__What is required__
Run through the data and copy out every line that mentions the word "Given".

__Exercise inputs__
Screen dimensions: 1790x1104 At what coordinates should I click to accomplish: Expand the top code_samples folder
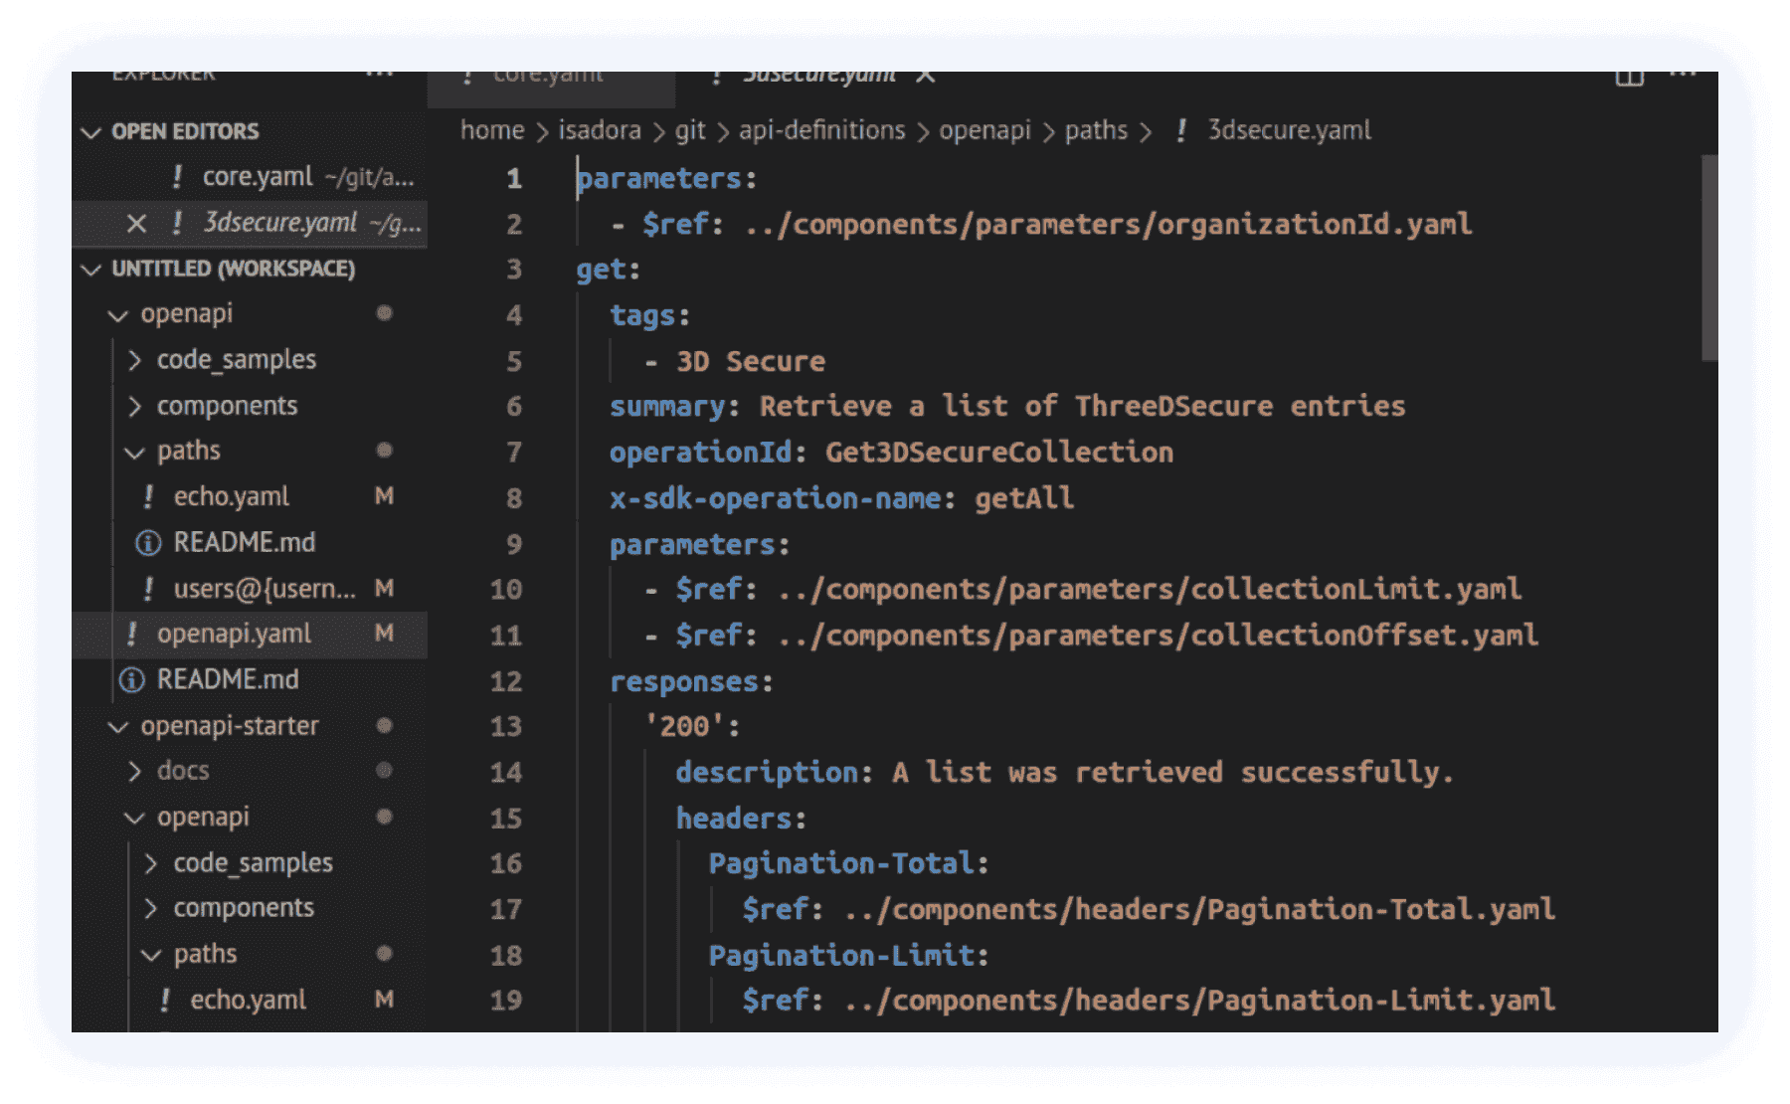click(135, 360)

--

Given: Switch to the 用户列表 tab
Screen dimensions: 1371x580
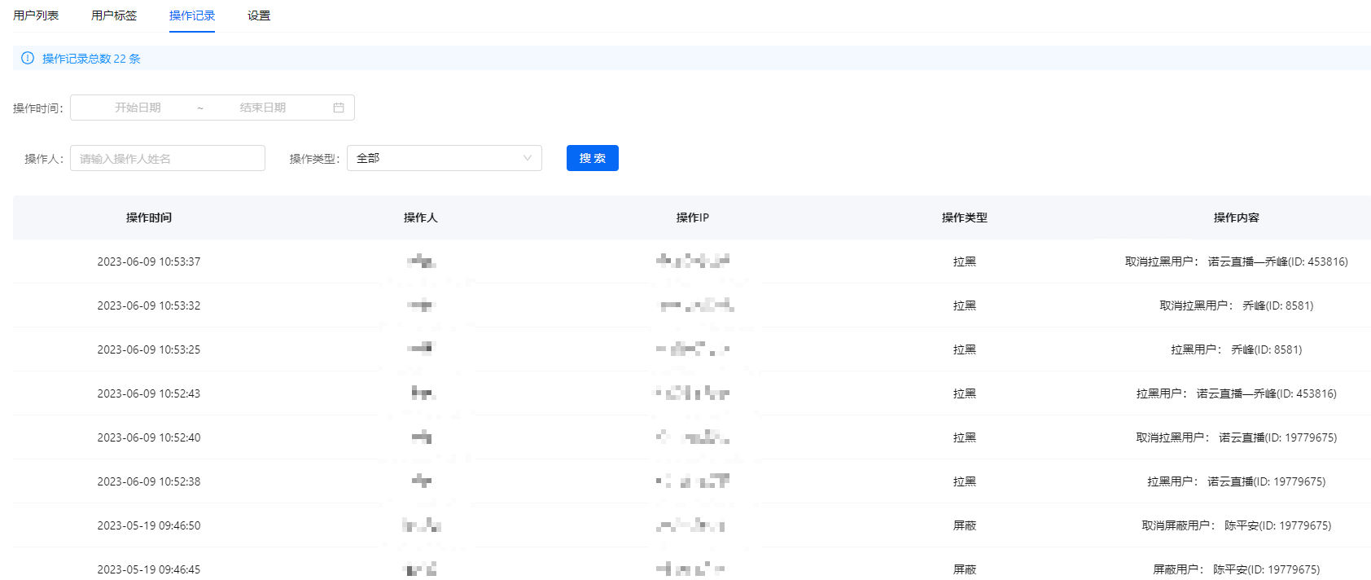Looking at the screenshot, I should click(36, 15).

...

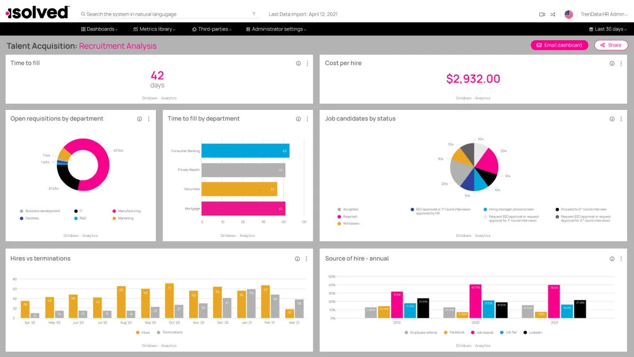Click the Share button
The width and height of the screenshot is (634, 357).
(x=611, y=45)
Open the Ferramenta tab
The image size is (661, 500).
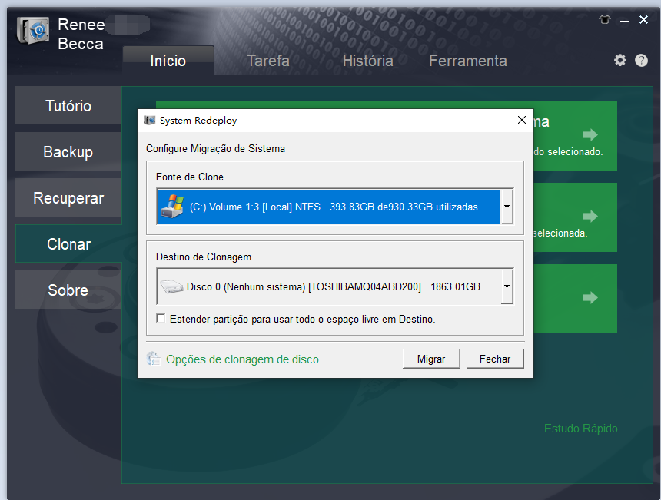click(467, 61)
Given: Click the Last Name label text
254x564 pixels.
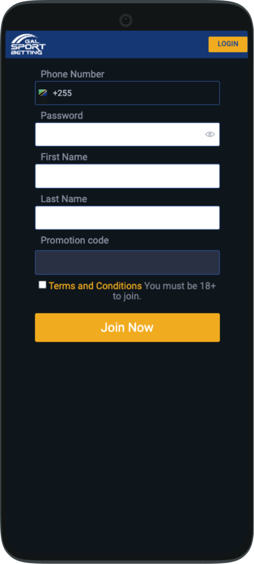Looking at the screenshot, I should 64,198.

__Answer section__
Given: Switch to the 用户列表 tab
Given: Click the Last Name label text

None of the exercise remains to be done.